The answer is a single figure: how many lines below contain the word "give".

━━ EXTRACTED ENTRIES ━━

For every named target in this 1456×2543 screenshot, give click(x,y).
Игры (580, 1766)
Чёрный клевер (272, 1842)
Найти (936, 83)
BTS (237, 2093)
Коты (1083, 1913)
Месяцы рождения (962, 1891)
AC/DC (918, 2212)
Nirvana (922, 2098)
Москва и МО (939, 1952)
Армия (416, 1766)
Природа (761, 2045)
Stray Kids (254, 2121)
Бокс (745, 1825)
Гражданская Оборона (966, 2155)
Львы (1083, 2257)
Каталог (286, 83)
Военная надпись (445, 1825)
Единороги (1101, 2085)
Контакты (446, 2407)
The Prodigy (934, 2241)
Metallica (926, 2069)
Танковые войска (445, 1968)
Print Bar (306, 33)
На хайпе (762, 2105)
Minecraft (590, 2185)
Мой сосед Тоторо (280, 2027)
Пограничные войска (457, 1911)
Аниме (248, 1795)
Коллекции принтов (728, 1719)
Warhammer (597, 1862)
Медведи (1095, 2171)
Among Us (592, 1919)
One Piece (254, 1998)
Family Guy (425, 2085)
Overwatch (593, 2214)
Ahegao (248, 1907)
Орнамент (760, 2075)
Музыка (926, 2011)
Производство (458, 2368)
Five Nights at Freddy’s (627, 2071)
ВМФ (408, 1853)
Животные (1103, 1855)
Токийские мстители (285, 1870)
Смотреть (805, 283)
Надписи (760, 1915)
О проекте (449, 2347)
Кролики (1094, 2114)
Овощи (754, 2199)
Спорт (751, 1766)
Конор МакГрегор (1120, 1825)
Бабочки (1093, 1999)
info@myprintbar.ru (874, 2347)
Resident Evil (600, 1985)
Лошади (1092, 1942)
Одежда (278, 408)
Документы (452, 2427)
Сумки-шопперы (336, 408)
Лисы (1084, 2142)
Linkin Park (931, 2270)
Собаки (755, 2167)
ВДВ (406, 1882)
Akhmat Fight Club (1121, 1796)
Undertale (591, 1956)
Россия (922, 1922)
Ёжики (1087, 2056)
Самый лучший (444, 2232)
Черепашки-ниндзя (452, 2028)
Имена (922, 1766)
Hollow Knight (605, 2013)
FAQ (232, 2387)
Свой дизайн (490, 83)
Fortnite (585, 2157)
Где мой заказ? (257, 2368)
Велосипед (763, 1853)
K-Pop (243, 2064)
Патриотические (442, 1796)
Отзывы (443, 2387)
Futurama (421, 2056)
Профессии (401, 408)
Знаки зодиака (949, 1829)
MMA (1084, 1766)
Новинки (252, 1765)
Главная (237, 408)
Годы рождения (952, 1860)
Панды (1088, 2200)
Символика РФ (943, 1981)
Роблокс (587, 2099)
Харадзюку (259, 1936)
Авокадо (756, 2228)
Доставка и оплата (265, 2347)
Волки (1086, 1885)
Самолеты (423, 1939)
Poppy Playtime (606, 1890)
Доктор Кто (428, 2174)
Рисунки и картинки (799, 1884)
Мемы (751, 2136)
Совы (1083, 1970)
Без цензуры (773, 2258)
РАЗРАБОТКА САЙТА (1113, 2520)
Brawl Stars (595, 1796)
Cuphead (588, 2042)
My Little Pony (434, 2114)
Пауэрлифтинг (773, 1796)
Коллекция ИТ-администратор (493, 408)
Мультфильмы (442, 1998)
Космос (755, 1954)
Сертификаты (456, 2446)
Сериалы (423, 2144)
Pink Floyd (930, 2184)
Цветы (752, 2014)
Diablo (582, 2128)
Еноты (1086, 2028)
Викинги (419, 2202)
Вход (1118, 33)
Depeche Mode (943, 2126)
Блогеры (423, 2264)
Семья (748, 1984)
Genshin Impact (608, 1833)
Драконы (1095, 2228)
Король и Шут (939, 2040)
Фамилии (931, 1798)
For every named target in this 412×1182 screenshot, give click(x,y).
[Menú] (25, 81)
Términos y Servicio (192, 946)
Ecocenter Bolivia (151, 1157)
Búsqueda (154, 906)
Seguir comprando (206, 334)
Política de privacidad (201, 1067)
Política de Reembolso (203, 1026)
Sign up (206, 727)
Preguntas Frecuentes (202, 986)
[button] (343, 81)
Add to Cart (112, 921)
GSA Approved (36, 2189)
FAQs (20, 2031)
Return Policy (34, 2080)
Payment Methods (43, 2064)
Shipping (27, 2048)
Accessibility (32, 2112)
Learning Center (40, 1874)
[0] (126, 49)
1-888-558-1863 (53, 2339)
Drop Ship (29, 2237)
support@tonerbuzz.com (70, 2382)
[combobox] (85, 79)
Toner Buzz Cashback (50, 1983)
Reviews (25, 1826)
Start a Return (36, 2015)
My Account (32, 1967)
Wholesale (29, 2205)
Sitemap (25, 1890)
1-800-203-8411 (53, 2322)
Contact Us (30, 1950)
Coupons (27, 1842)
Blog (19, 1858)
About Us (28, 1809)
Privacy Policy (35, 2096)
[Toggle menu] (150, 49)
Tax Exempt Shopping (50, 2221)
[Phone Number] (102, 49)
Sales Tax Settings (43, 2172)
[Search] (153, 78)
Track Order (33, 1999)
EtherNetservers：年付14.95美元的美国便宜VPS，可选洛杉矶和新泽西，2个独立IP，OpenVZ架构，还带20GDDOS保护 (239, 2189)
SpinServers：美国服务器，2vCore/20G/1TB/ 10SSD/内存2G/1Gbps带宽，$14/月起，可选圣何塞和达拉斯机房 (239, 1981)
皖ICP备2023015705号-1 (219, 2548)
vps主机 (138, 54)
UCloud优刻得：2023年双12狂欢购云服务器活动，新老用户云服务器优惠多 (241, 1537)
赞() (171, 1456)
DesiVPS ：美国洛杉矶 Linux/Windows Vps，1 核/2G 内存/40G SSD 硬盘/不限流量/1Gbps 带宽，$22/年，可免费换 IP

━━━

** COMPLETED TASK **
2